▸ What is being asked:
Starting at the line containing "1200x720 pixels." and ending at the line containing "Where should I click to: Click", print every line of the material below exactly, both ends included, and stop there.
##### Record excerpts
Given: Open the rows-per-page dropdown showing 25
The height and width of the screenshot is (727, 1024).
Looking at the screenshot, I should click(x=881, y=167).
##########
##### Record excerpts
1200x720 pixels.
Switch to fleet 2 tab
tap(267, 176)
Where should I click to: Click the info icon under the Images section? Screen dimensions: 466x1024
##########
##### Record excerpts
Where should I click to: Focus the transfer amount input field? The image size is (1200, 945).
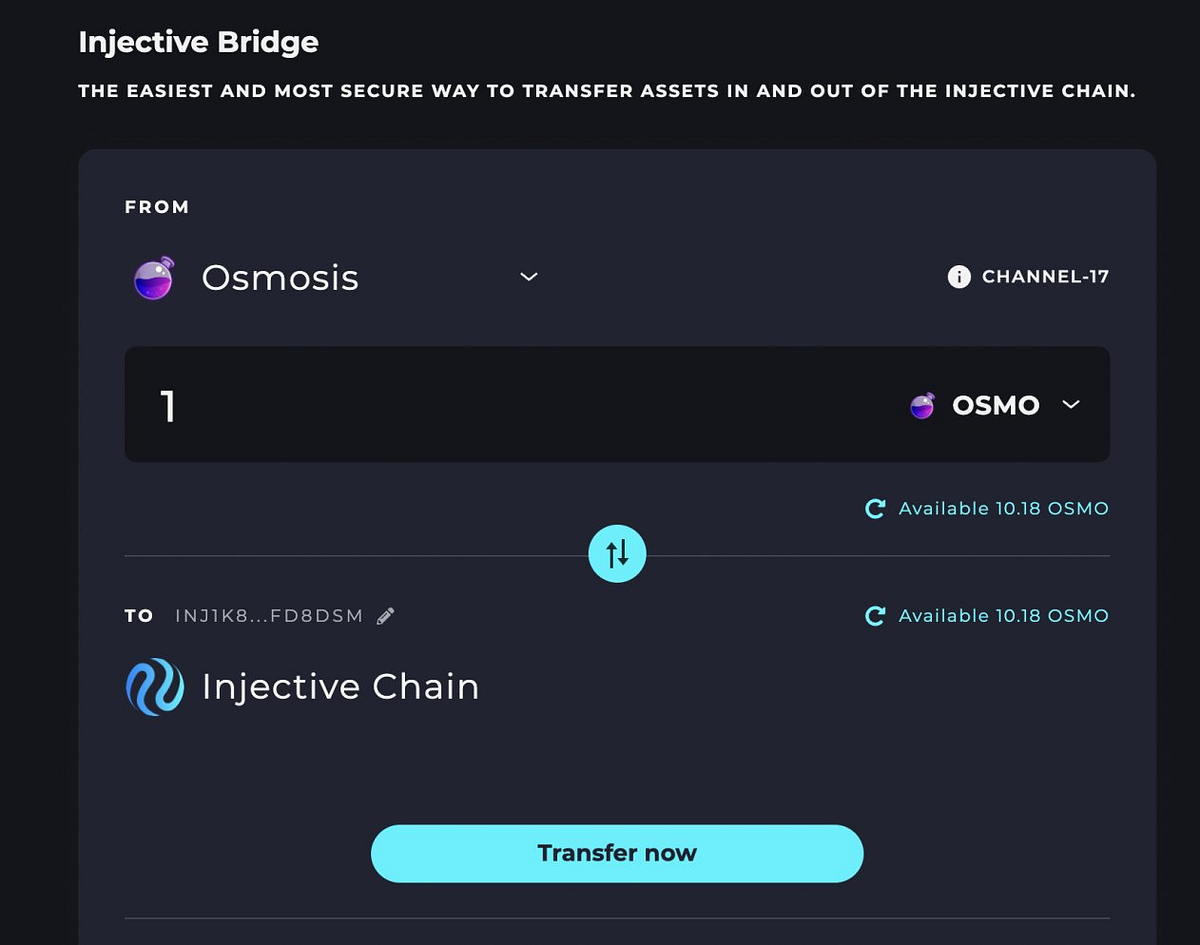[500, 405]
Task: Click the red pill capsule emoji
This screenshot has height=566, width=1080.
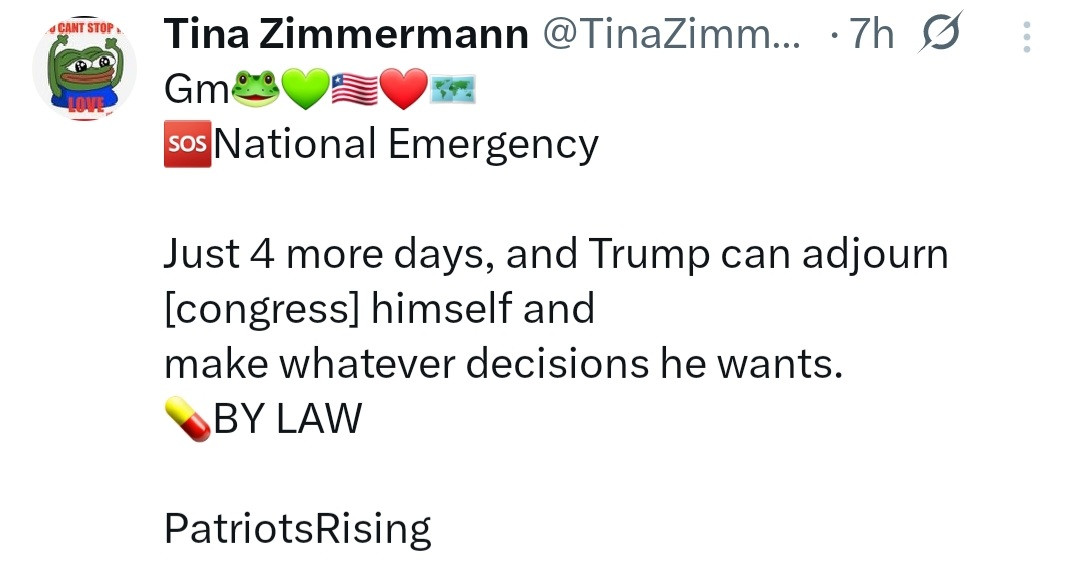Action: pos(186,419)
##########
▸ Response to this task:
1200x720 pixels.
Switch to fleet 2 tab
tap(267, 176)
Where should I click to: Click the info icon under the Images section? Screen dimensions: 466x1024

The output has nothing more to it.